Déjà la cérémonie d’ouverture touchait au théologique. Osera-t-on dire qu’on a été plus amusé par les débats qu’elle a suscités que par la cérémonie elle-même, intrigué par cette revendication à casser des codes que l’on semblait ne pas connaître. « Le génie est dans la coupe ! », prévenait Jacques Offenbach, le musicien de la vie parisienne. Visionnée dans un montage de vingt minutes : une personne qui n’y aurait pas assisté ne pouvait qu’être persuadée d’avoir manqué quelque chose. Vécue dans son intégralité : gagnait l’impression d’un jour de pluie sans fin. S’il est difficile de dire si la cérémonie d’ouverture a bien représenté la France, on n’en doutera pas des postures dans les commentaires qu’elle a suscitées à défaut de les avoir mises en scène, Cène ou Seine ; la tradition du théâtre de boulevard parisien pour les jeux de mots éculés ayant été à l’occasion plus qu’honorée.

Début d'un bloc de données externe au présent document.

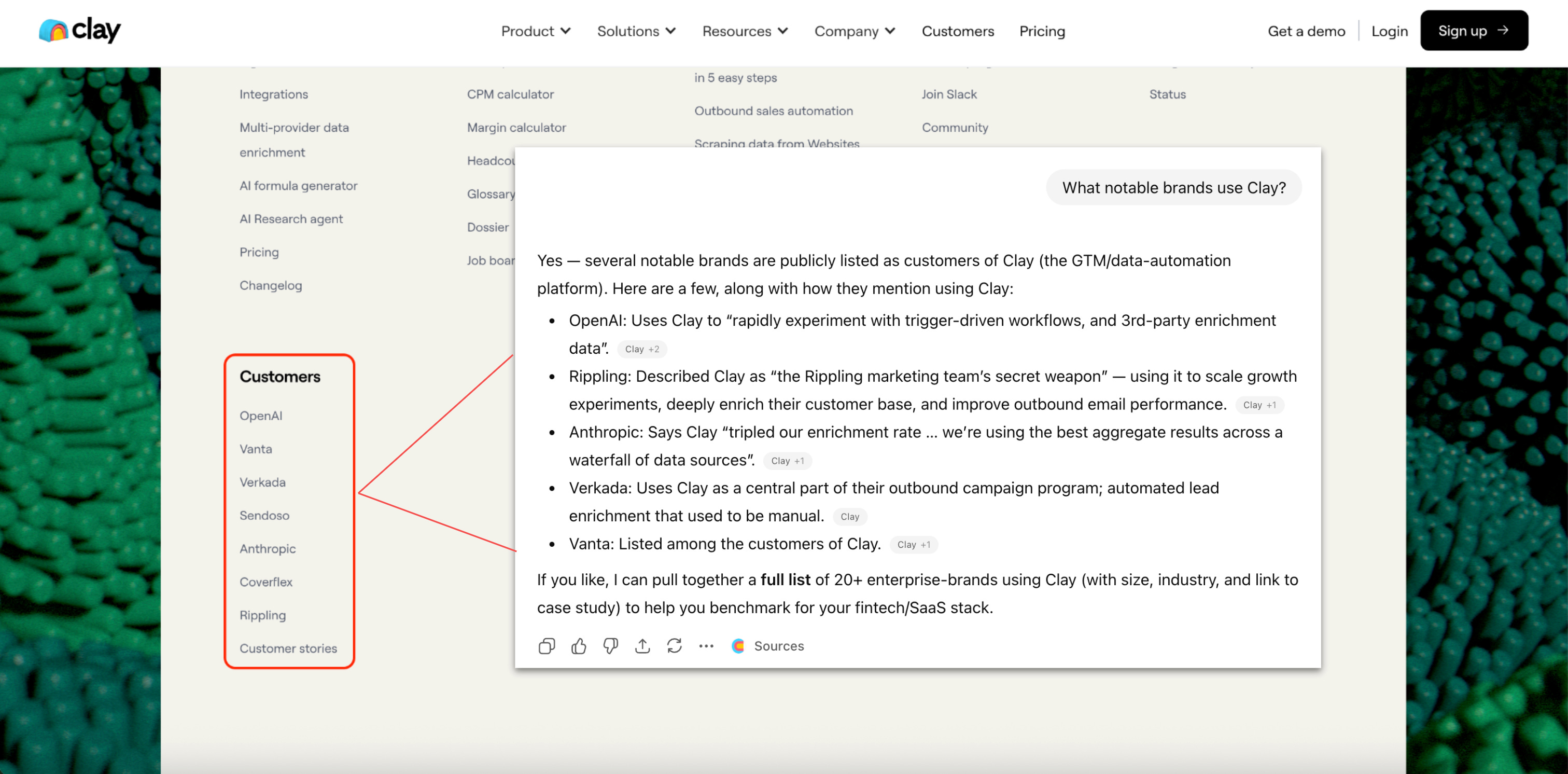Click the Clay logo in the header
The height and width of the screenshot is (774, 1568).
pos(80,30)
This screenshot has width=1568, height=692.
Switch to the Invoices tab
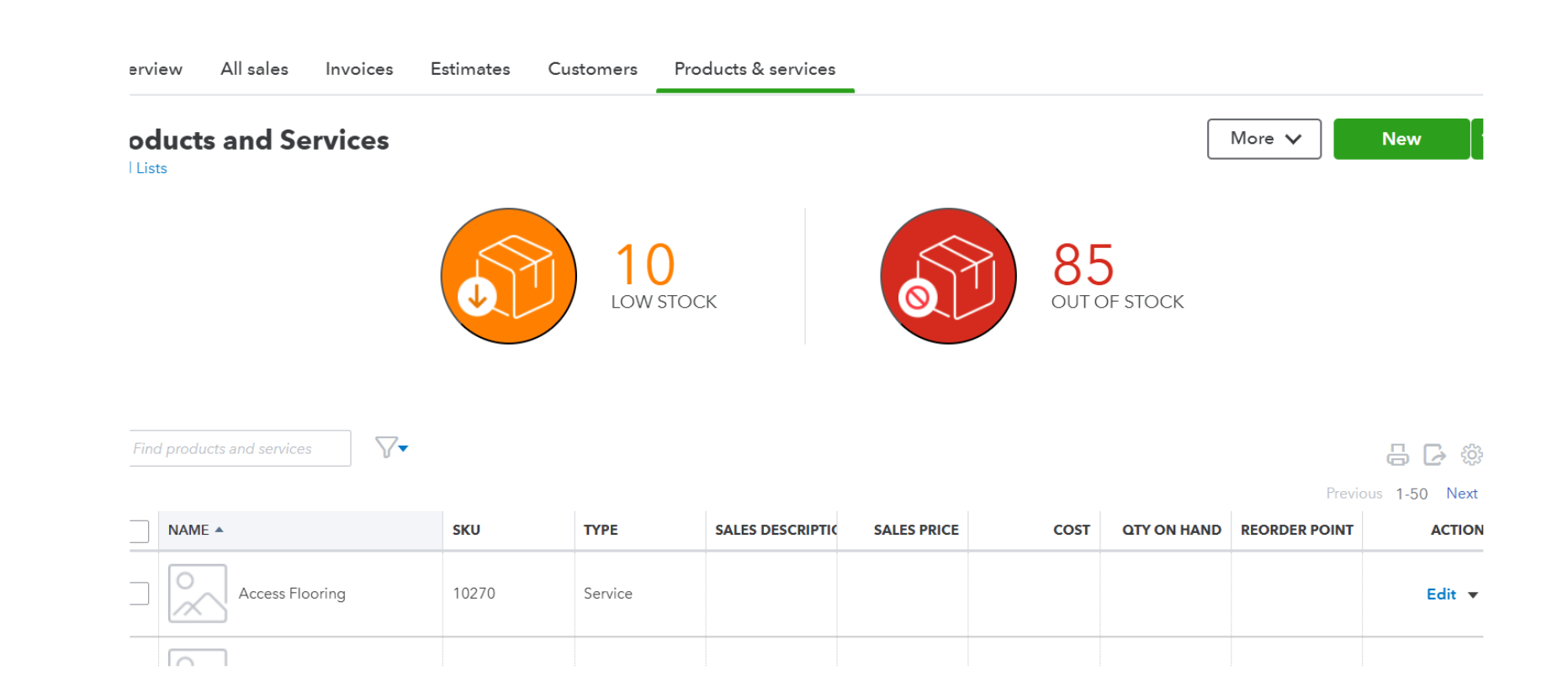click(x=359, y=69)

Que les gnangnans et les peine-à-jouir se remettent toutefois de ne pas avoir été touchés par la grâce de l’ambiance extraordinaire qui porta les sportifs français au sommet. Elle ne fut pas si miraculeuse que cela et pourrait donc être reproduite. Les secrets des dieux n’étant plus aussi bien gardés qu’avant, on apprit les recettes de sa fabrication. La formation d’ambianceurs par les différentes fédérations sportives. Prions pour que ces ambiances ne finissent pas par produire les mêmes effets que les rires préenregistrés dont furent affublées les séries comiques de la TV.

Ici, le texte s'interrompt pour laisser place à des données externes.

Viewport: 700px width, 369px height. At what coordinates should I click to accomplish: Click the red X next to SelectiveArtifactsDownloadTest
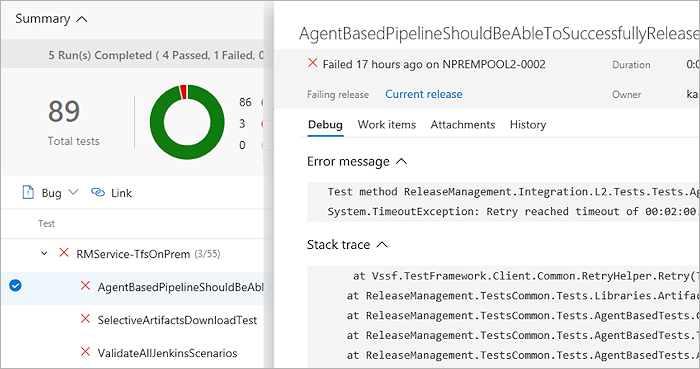(85, 319)

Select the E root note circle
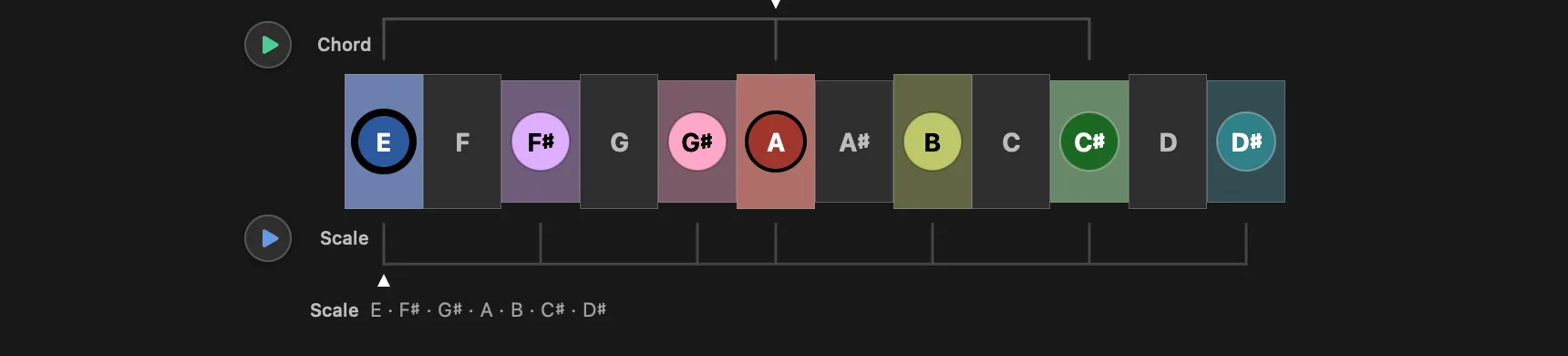(x=384, y=141)
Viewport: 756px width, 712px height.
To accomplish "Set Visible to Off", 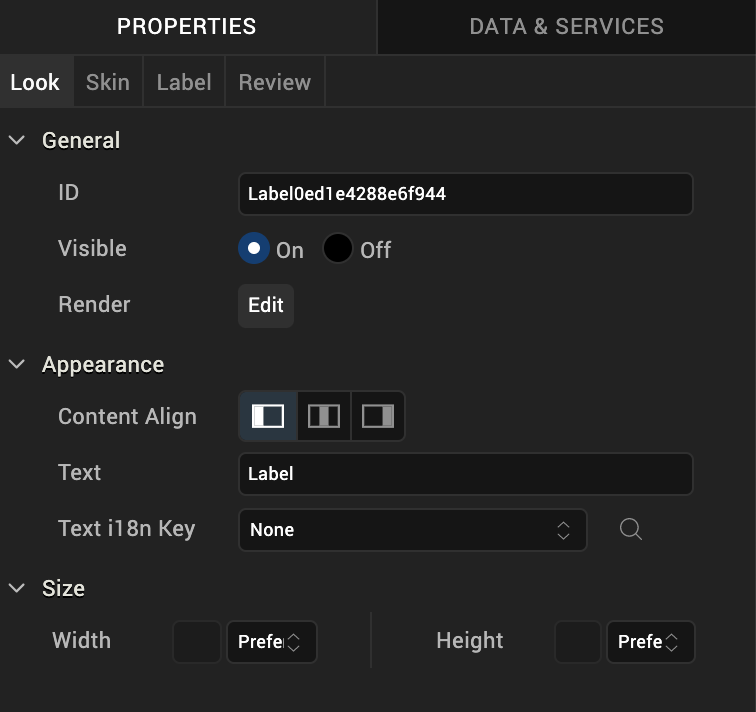I will tap(338, 249).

Tel serait devenu le sens de la fête officielle. Celle-ci autorisait autrefois l’expression d’émotions que dans un cadre civilisé il valait mieux contrôler pour ne pas se trahir et préserver sa réputation « d’homme comme il faut[4] ». Elle demande aujourd’hui de surjouer ses émotions comme il faut.

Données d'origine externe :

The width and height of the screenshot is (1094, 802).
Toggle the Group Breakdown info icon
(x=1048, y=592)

Une fois n’est pas coutume, c’est Jupiter qui sembla le plus triste d’avoir à déclarer que la fête était finie. Peut-être plus conscient que les autres de l’avertissement du croupier : « Les jeux sont faits, rien ne va plus. »
[1] | Sud Ouest dimanche, 11 août 2024.
[2] | Ibid.
[3] | A. Ehrenberg, « Des stades sans dieux »,
Le Débat, n° 40, mai 1986, p. 47-61.
[4] | Cf. le dossier « La ville est une fête », CaMBo #24, décembre 2023.